Mardi Gras, also called “Shrove Tuesday” or “Fat Tuesday” is a flamboyant Carnival celebration that most Americans associate with the city of New Orleans. The exact date for Mardi Gras varies from year to year, but it always falls on the Tuesday before Ash Wednesday, forty-one days before Easter.

Mardi Gras has roots deep in pagan rites of ancient Greece, and is the “climax day” of a whole season of festivities—balls, parties, parades—that begins on Twelfth Night, or Epiphany (also known as January 6). Although the festival is most commonly associated with the Crescent City, the first American Mardi Gras was celebrated in Mobile, in present-day Alabama, in the 1830s (except it was really New Year’s Eve). Mardi Gras is still celebrated in Mobile, as well as in other southern Louisiana towns and cities such as Baton Rouge, New Roads, and Lafayette.

“Fat Tuesday,” the culmination of over a month of celebrations, is the great day when the parades of the Zulu Social Aid and Pleasure Club and the Krewe of Rex roll down oak-lined St. Charles Avenue into downtown New Orleans, where thousands, or a million—not necessarily sober—are lined along Canal Street, the widest downtown street in America. When the great floats arrive, and the masked captains and marshals in robes of medieval royalty hold out their hands full of beads, people yell, “Throw me somethin’, mister!” and reach up in a joyous frenzy for the colorful beads, cups, doubloons, and the famous painted Zulu coconuts. Though the big parades don’t go into the Vieux Carré anymore, the crowd swells across Canal into the French Quarter: sometimes a million people are crowded together on land that is [just a few feet above] sea level, a quarter mile from the Mississippi River. [Ed. note: bracketed phrase corrects a factual error in the original.]

Origins

Mardi Gras, or Shrove Tuesday’s pagan origins are best traced to the Roman Lupercalia, though the roots go even deeper, into fertility and purification rites in Greek Arcadia some five thousand years ago, as recorded by the Roman poet Ovid. He describes a springtime purification and fertility rite practiced by Greek shepherds in Arcadia about five thousand years ago in hopes of winning good crops and remission of sins. Priests known as luperci would sacrifice a goat, eat its flesh, and cut its hide into strips. As the sun was setting on the day of the rite, the luperci would appear, their faces smeared with the goat’s blood, and brandishing the goat-hide whips. The luperci chased and lashed the men and women who ran naked through the fields or lanes of the town. This ritual was later introduced to Rome, where it developed into a riotous, masochistic orgy known as the Lupercalia.

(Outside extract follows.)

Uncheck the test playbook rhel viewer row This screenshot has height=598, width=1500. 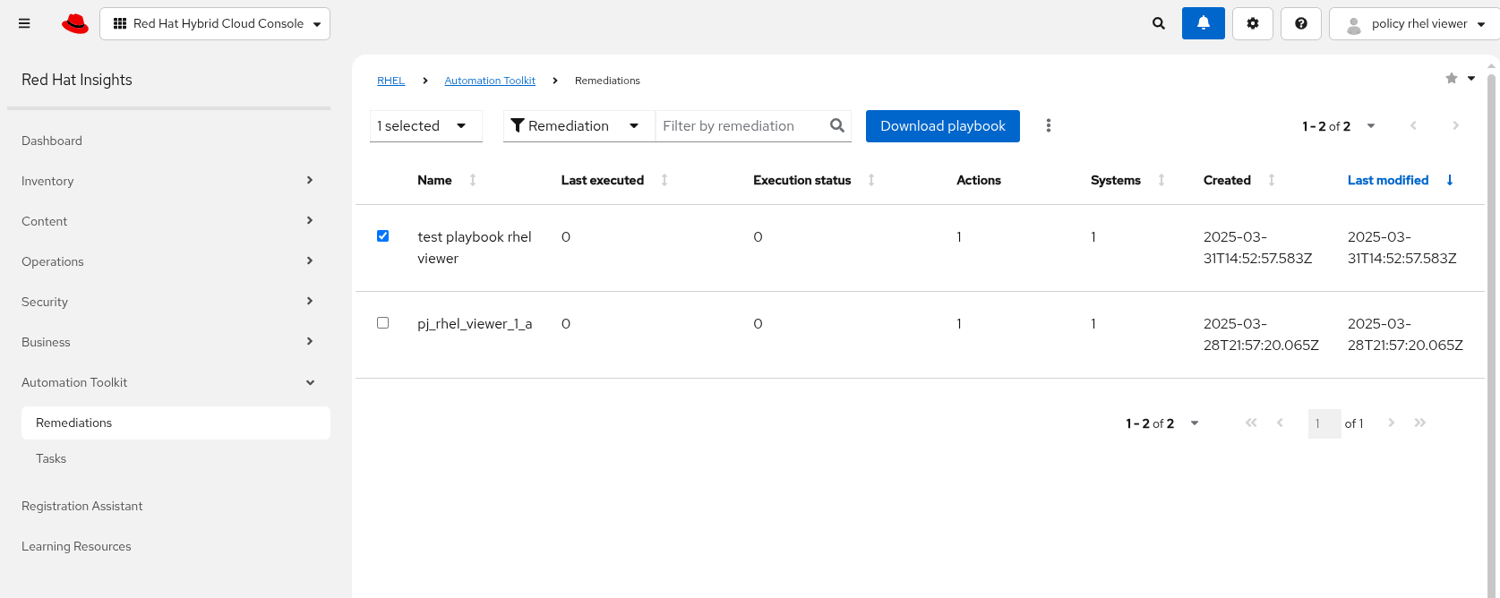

Around 200 B.C., the Romans began to worship Cybele, the Great Mother, a fertility goddess with roots in Asia Minor, and embraced the cult of Cybele’s son, Attis. The springtime rituals for fertility and purification that became known as the Lupercalia followed a week of fasting; the festival was a two-day frenzy of drunken abandon accompanied by music of trumpets and flutes and cymbals. For two days, all social order was cast aside as priests would wear women’s clothes (if they liked), patrician masters and mistresses consorted with slaves; and masks, costumes, and cross-dressing were common among both priests and the laity. The Lupercalia continued as an annual custom for at least seven hundred years.

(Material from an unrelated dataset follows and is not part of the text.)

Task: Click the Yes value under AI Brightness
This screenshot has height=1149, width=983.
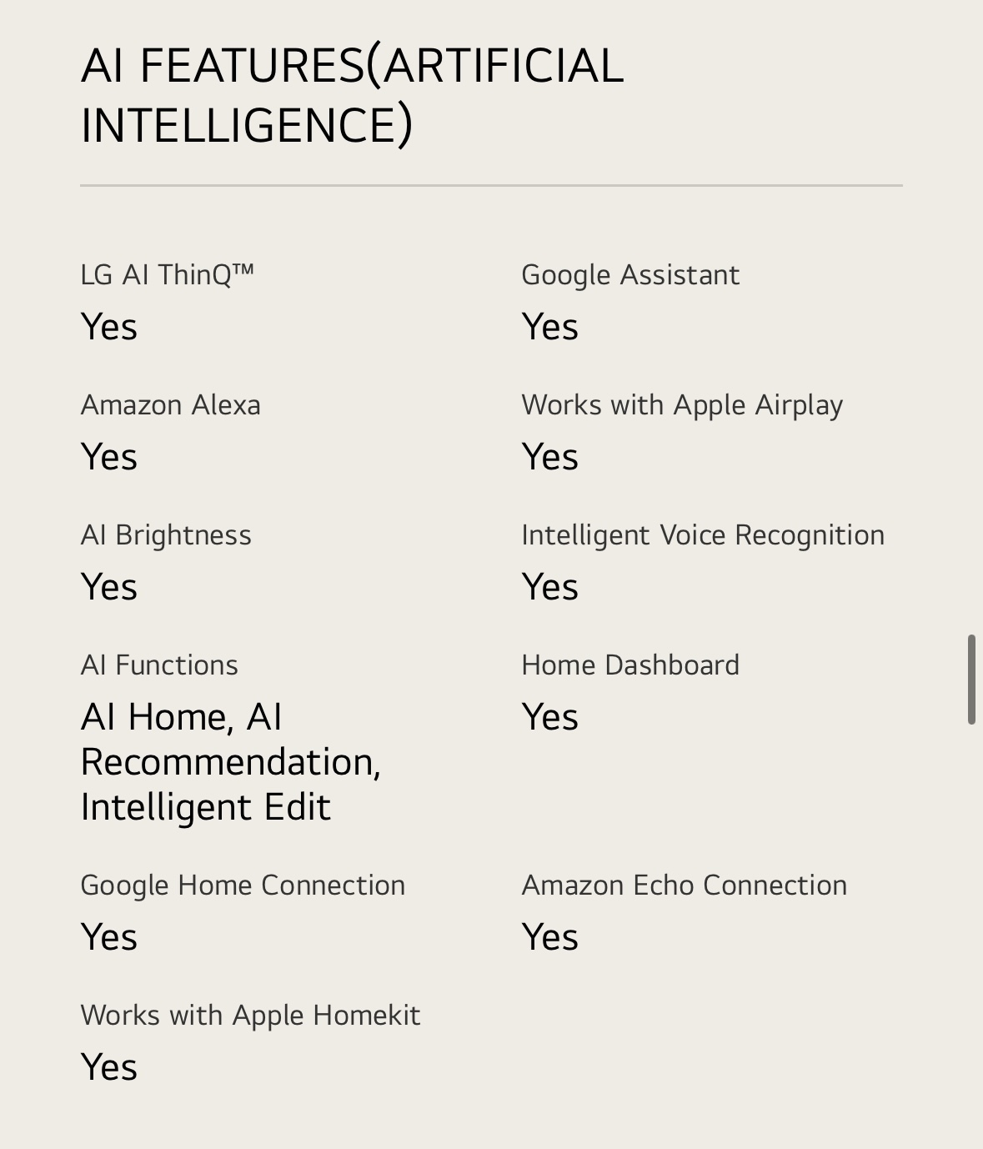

Naturally, the early Christian church was horrified by the disorder. Saint Gelasius I, the bishop of Rome (that is to say, the Pope) from 492 to 496, forbade Christians from participating in the Lupercalia and transformed the festival into the feast of the Purification of the Virgin. By this time, however, the Lupercalia had spread from Rome and Ostia into the provinces, especially in Gaul and Africa. In Gaul, or present-day France, Druid priests had long celebrated a Fête du Soleil (Festival of the Sun) in which a young bull dressed in garlands of leaves and flowers was led through the town, then sacrificed. The bull appears today as the Boeuf Gras, symbolizing the last meat permitted before Lent, at the head of the Rex parade on Mardi Gras day.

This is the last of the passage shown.